Jesus said: "Stand up and walk," and, by his courageous continuity, the mystic lifts up his stretcher of misery and continues his progress with secret patience.
Jesus said: "Silence!" to the agitated winds and to the angry waves, and the mystic imposes his spiritual authority on the interior struggle by the pacifying effect of continuity, holding fast and not changing direction. He imposes on existence the authority of a continual regard of faith–lived out, loved and chosen. He stares down doubt, with the authority of the "I believe in God."
Constantly nourished on this spiritual continuity, arising from the density of interior conversation with God, St. Francis and St. Dominic lived with scandalous optimism the adventures of voluntary poverty, of beloved detachment, to such a point that their earthly trials provoked their interior smile and their secret song of thanksgiving.
In fact, mysticism brings to life in society an intelligent optimism of attitude, which is a living sermon for those all around and an irresistible distribution of example and influence, infinitely superior to our falsely-intellectual talking heads when they start to try to explain God, without the speaker's really living of God. Mysticism imposes a balance and equilibrium in our daily living which confounds all of the bitter and unhealthy criticisms expressed against it by human pride, in the name of science and observation–as if He who acts outside of time within time were going to make Himself accessible to the microscope and to the methods of research of doctors submerged in the changing of time. The response of the true mystic is irrefutable: when everyone else jumps ship, he stays; when nearly everyone else holds their tongue, he affirms and holds his ground; when almost all of the others step away, like the disciples at the announcement of the Eucharist, he steps closer and holds firm. He is the contrary of a deserter. A Church filled again with mystics could only be a Church filled with saints.
But be careful! There can be no question of discrediting reason and denying its duty to participate in the mystical life by verification, reflection, judgment–not so as to diminish the interior word but so as to help maintain it worthy of God, to preserve it from the excessive wanderings which are always a risk for the imagination and passions; to oblige it to remain in harmony with the wisdom of the Faith by remaining courageously determined not to bend before the wisdom of the world.
"Always maintain reason" used to be the motto of the Kings of France, and St. Louis was an admirable example. Why? Because God will never contradict reason, but He may ask that it be raised up to functions which, though seemingly unreasonable for the normal conduct of its "job" by the results obtained, in a "super-reasonable" role, are the opposite of unreasonable. Jesus' forty-day fasting in the desert was seemingly unreasonable, but in reality it originated in a lifting up of reason by grace, preparing Him to affront the combats of His public life, beginning with the assaults of the Accursed. It terminated in the marvelous result of Satan's defeat by the strength of soul of Jesus' answers. Whereas the fasting of a hunger strike proves itself unreasonable by the disproportion of the decision, giving rise to no virtue and only provoking astonishment by its unreasonable character, not "super-reasonable" in the least.

--- Data rows ---
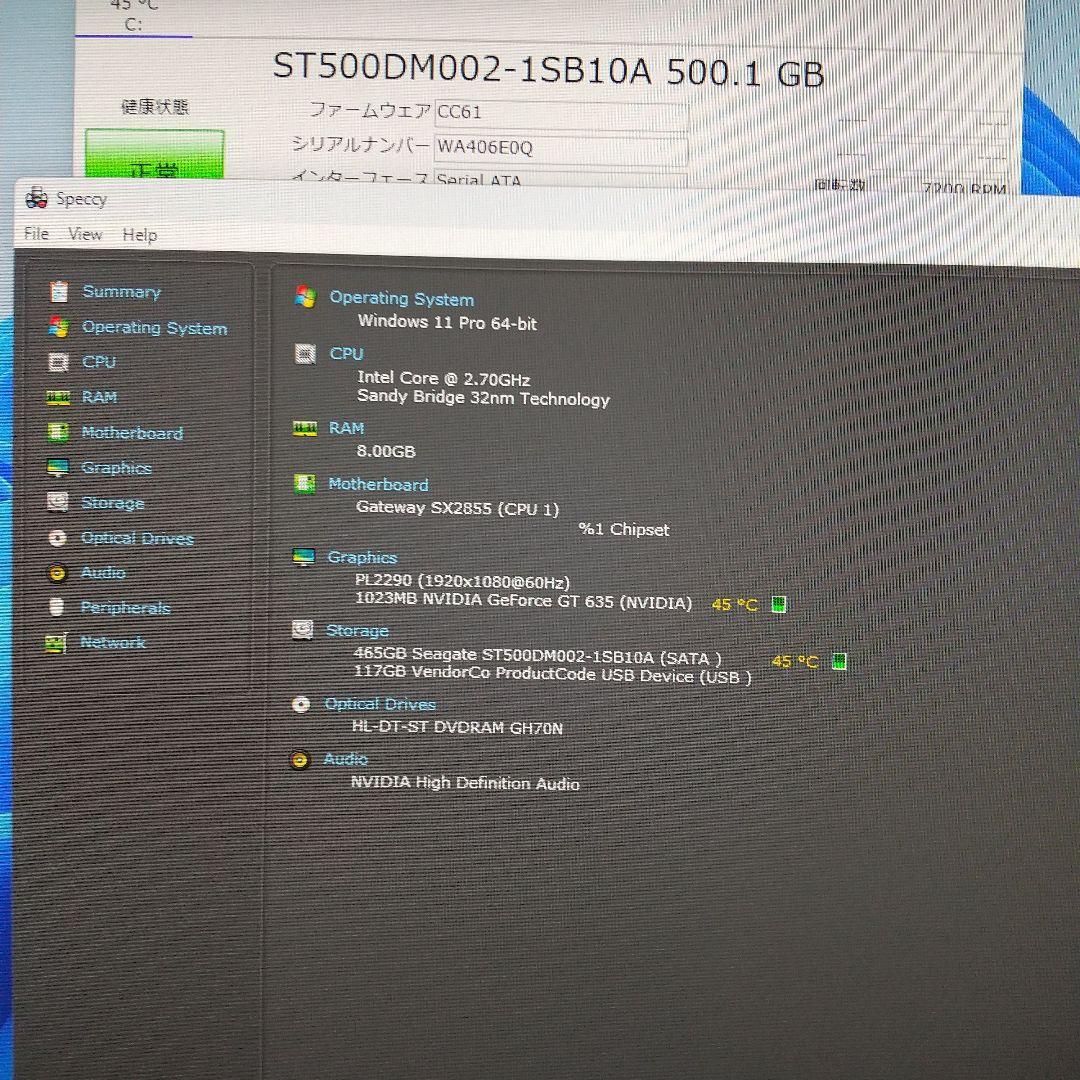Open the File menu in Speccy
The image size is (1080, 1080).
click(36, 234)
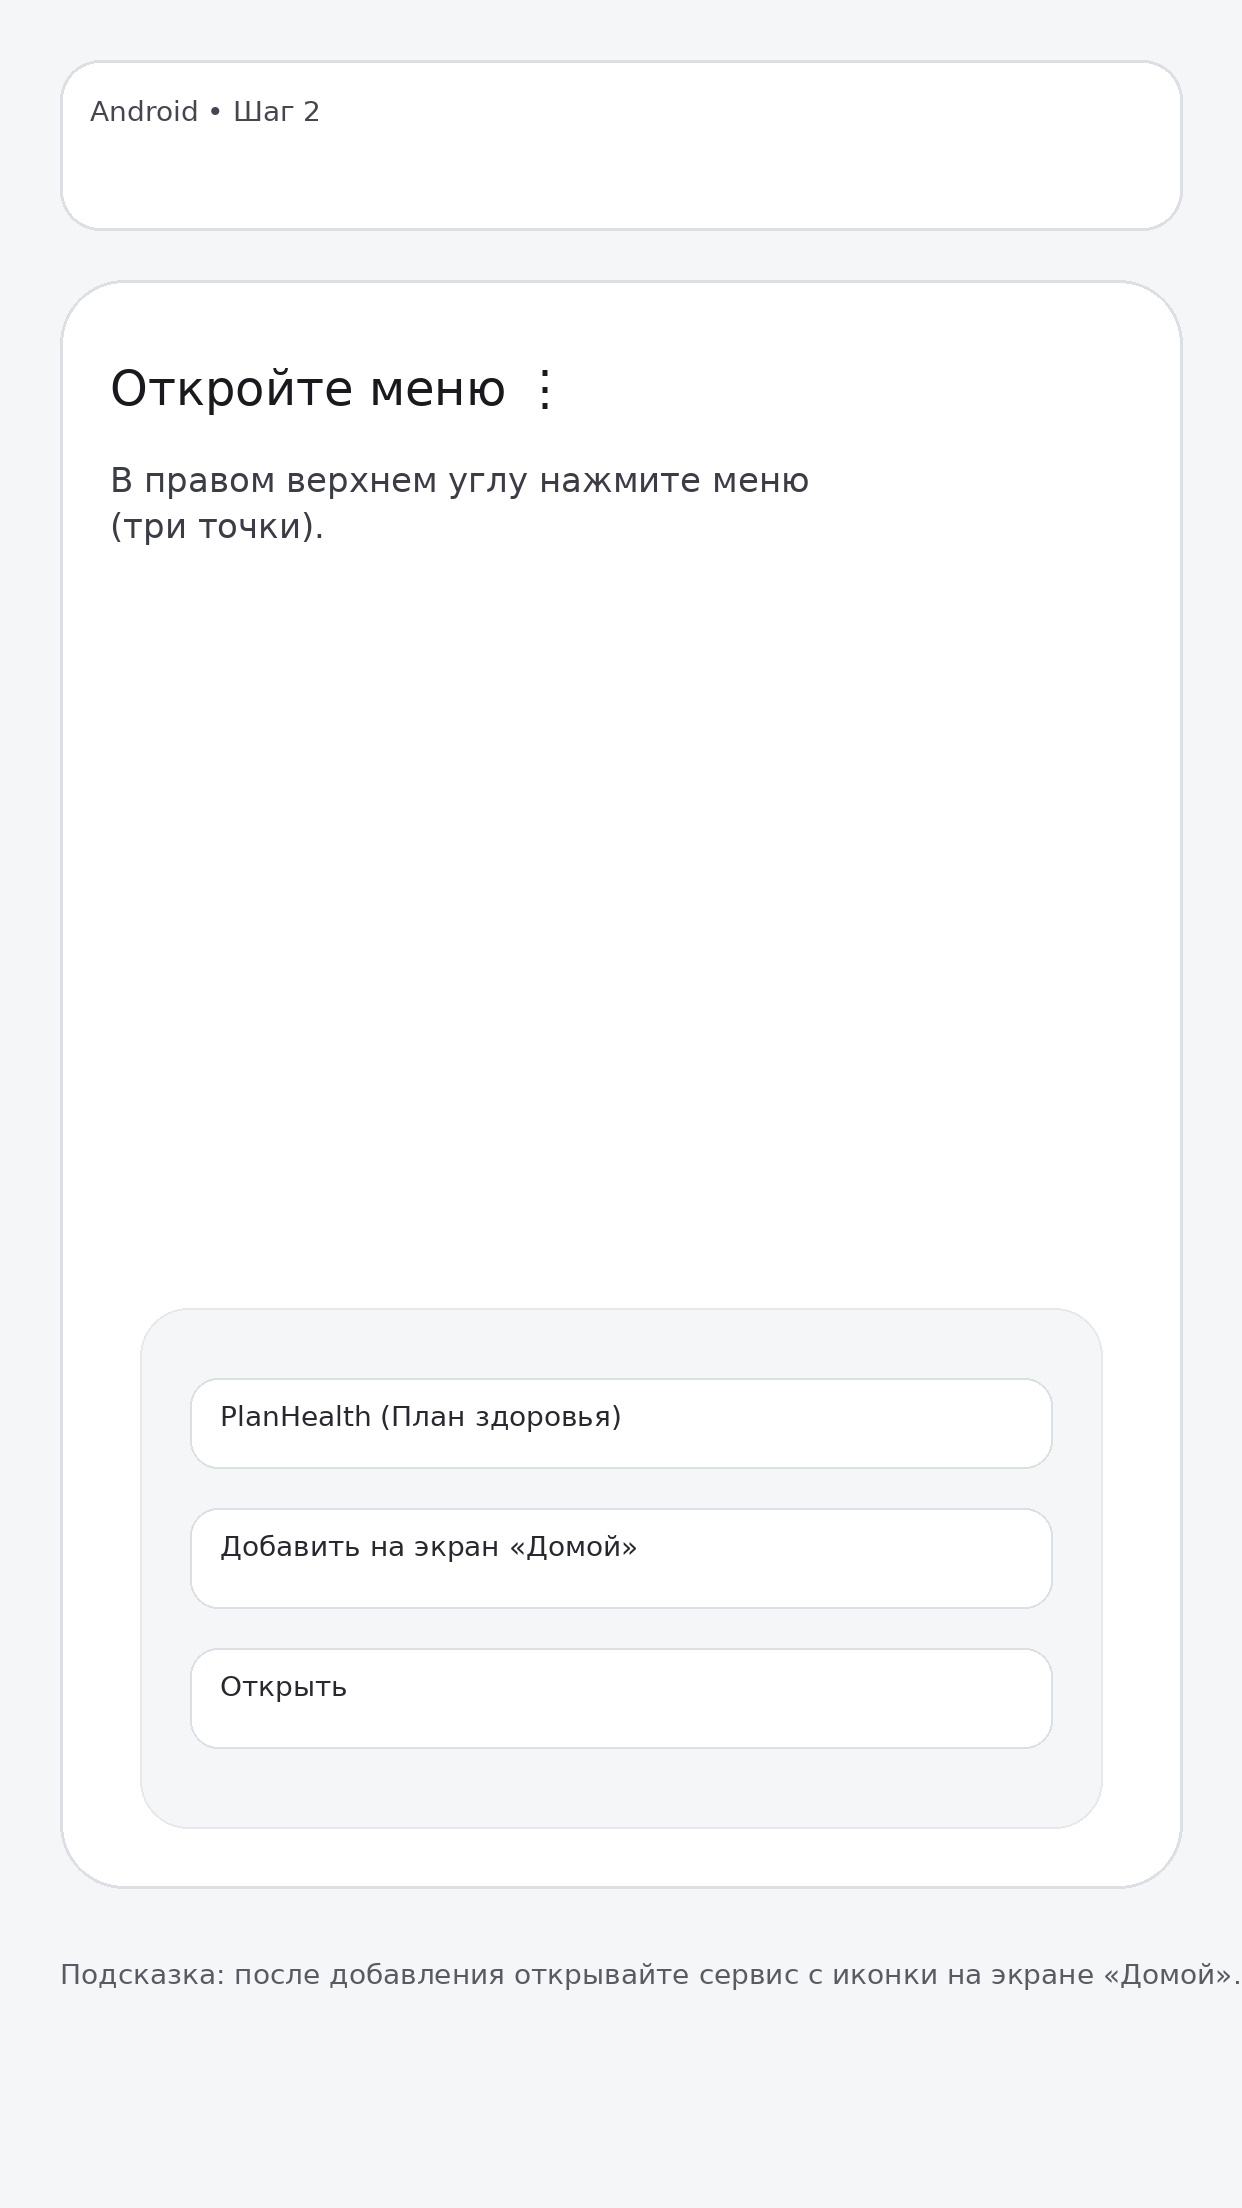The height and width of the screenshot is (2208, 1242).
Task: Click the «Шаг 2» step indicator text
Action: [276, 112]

--

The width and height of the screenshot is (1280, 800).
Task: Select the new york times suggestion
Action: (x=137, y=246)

--- Set tasks ---
1. Answer these questions about the passage on mysticism:
(a) What motto did the Kings of France use?
(b) Which two saints lived voluntary poverty and beloved detachment with scandalous optimism?
(c) What word did Jesus say to the agitated winds and angry waves?
2. Rewrite everything in the passage on mysticism from "Constantly nourished on" down to "song of thanksgiving.", putting "chosen poverty" in place of "voluntary poverty".

--- Results by task ---
1.
(a) "Always maintain reason"
(b) St. Francis and St. Dominic
(c) "Silence!"

2.
Constantly nourished on this spiritual continuity, arising from the density of interior conversation with God, St. Francis and St. Dominic lived with scandalous optimism the adventures of chosen poverty, of beloved detachment, to such a point that their earthly trials provoked their interior smile and their secret song of thanksgiving.